### Stated task A
In the records, update the stretch from the line containing "This screenshot has width=366, height=337." through the line containing "pos(118,77)" by replacing "GUI agent" with "screen agent" and changing nothing else. Return only those lines.
■ ■ ■ ■ ■
The Group has established internal controls designed to effectively assess and centrally review future cash flows generated from CGUs. The key assumptions on which management has based its cash flows are revenue and construction costs. Revenue assumptions relate to unit sales prices for sites delivering over the period based on prices achieved to date, current market prices, historic prices, and sales agent reports. Construction cost assumptions are based on contracted/procured package pricing or where packages are not procured, historic pricing achieved, or pricing achieved on similar packages in reference to other sites.

The impact of sustainability and other macroeconomic factors have been considered in the Group's assessment of these cash flows, particularly with regard to the potential implications for future selling prices, development expenditure and construction programming. Management has considered scenarios on each of its active developments and the consequential impact on future profitability based on current facts and circumstances together with any implications for future projects in undertaking its impairment analysis.

As part of the assessment, the Group has re-evaluated its most likely exit strategies on all developments in the context of the current market environment and reflected these in revenue assumptions within the forecast models. The results of this exercise determined that the no impairment was required at the reporting date.

The cash flow projections used to determine the value in use of the Suburban CGU are based on three years of cash flows from the Group's Strategic Plan.

A discount rate based on the Group's incremental borrowing rate and a growth rate into perpetuity was applied to these cash flows.

A sensitivity analysis on the discount rate has been conducted in respect of the value in use of the CGU. There were no CGU impairments as a result of the applied sensitivity analysis in the financial year.
■ ■ ■ ■ ■
### Stated task B
Extend the passage on the Group's impairment assessment of its CGUs, starting after its final sentence.

### Given records
■ ■ ■ ■ ■
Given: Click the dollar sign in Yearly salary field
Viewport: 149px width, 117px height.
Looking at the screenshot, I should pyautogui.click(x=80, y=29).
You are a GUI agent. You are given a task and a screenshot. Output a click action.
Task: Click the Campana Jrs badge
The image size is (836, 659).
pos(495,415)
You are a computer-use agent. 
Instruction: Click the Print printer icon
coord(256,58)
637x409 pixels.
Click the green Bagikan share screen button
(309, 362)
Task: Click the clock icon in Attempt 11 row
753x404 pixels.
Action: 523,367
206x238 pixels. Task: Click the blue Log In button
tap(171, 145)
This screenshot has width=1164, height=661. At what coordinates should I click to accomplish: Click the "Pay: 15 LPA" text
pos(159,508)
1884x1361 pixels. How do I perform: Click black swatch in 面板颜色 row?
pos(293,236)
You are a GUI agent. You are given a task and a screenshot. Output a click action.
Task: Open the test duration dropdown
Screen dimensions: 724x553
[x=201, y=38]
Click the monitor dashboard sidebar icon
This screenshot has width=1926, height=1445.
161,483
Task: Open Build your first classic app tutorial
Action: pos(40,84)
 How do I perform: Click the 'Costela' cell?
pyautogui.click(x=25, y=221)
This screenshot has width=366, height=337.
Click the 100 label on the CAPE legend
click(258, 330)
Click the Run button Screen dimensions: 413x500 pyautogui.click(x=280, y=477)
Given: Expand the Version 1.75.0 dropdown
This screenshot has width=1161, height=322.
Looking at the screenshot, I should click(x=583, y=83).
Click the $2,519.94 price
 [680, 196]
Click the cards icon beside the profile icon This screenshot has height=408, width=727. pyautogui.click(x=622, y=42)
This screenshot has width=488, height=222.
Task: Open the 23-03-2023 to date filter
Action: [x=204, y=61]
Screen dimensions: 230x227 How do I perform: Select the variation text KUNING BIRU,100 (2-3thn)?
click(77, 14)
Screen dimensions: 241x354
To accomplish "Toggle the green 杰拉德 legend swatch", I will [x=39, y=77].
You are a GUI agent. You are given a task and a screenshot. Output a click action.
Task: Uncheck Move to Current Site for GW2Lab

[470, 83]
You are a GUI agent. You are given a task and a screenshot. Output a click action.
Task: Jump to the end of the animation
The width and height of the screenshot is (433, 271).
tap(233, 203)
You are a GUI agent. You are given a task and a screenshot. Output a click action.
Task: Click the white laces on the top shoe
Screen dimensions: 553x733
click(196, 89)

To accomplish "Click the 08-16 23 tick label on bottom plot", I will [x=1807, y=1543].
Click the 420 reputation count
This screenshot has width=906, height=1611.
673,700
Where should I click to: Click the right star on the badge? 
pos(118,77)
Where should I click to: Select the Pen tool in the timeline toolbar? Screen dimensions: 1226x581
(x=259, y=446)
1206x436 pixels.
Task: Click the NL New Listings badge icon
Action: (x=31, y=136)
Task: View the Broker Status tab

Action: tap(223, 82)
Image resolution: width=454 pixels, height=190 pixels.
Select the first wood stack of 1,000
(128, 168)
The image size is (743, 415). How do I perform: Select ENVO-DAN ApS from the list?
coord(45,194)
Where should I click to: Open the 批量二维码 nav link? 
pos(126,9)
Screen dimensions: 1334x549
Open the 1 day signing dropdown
■ ■ ■ ■ ■
### Result A
This screenshot has width=366, height=337.
Click the 100 label on the CAPE legend
click(258, 330)
Click the Run button Screen dimensions: 413x500 pyautogui.click(x=280, y=477)
Given: Expand the Version 1.75.0 dropdown
This screenshot has width=1161, height=322.
Looking at the screenshot, I should click(x=583, y=83).
Click the $2,519.94 price
 [680, 196]
Click the cards icon beside the profile icon This screenshot has height=408, width=727. pyautogui.click(x=622, y=42)
This screenshot has width=488, height=222.
Task: Open the 23-03-2023 to date filter
Action: [x=204, y=61]
Screen dimensions: 230x227 How do I perform: Select the variation text KUNING BIRU,100 (2-3thn)?
click(77, 14)
Screen dimensions: 241x354
To accomplish "Toggle the green 杰拉德 legend swatch", I will [x=39, y=77].
You are a screen agent. You are given a task and a screenshot. Output a click action.
Task: Uncheck Move to Current Site for GW2Lab

[470, 83]
You are a screen agent. You are given a task and a screenshot. Output a click action.
Task: Jump to the end of the animation
The width and height of the screenshot is (433, 271).
tap(233, 203)
You are a screen agent. You are given a task and a screenshot. Output a click action.
Task: Click the white laces on the top shoe
Screen dimensions: 553x733
click(196, 89)

To accomplish "Click the 08-16 23 tick label on bottom plot", I will [x=1807, y=1543].
Click the 420 reputation count
This screenshot has width=906, height=1611.
673,700
Where should I click to: Click the right star on the badge? 
pos(118,77)

### Result B
---

#### **19 Inventory**

|   | 2024 €'000 | 2023 €'000  |
| --- | --- | --- |
|  Land | 556,163 | 403,756  |
|  Development expenditure work in progress | 283,746 | 274,592  |
|  Development rights | 24,444 | 29,252  |
|   | 864,353 | 707,600  |

€676.7 million (2023: €488.4 million) of inventory was recognised in 'cost of sales' during the year ended 31 December 2024. Sustainable materials such as heat pumps, PV panels, timber frames, light gauge steel frames and building expenditure necessary to deliver AI/A2 Building Energy Rating ("BER") homes are included within development expenditure work in progress.

#### **(i) Impairment of inventories**

The Group carried out a net realisable value assessment of its inventories at the reporting date. This assessment has resulted in a net impairment reversal of €2.0 million for the year (2023: €Nil). €3.5 million of this adjustment relates to the reclassification of a previously impaired non-core site, now classified as a commercially viable core site. An impairment charge of €1.5m was recognised in cost of sales in the financial year (2023: €Nil) on remaining non-core assets.

#### **(ii) Employment cost capitalised**

€26.4 million of employment costs incurred in the financial year have been capitalised in inventory (2023: €18.9 million).

#### **(iii) Development right**

#### **Oscar Traynor Road, Coolock, Dublin 5**

In December 2022, the Group entered into a Development Agreement ("DA") with Dublin City Council ("DCC"). Under the terms of the DA and following planning permission being granted in February 2023, the Group acquired certain development rights in respect of the site at Oscar Traynor Road, Coolock, Dublin 5 for consideration of approximately €14.0 million exclusive of stamp duty and acquisition costs. Under the granted planning permission for the site, the development rights will entitle the Group to develop approximately 850 residential units alongside commercial elements in accordance with the terms of the DA.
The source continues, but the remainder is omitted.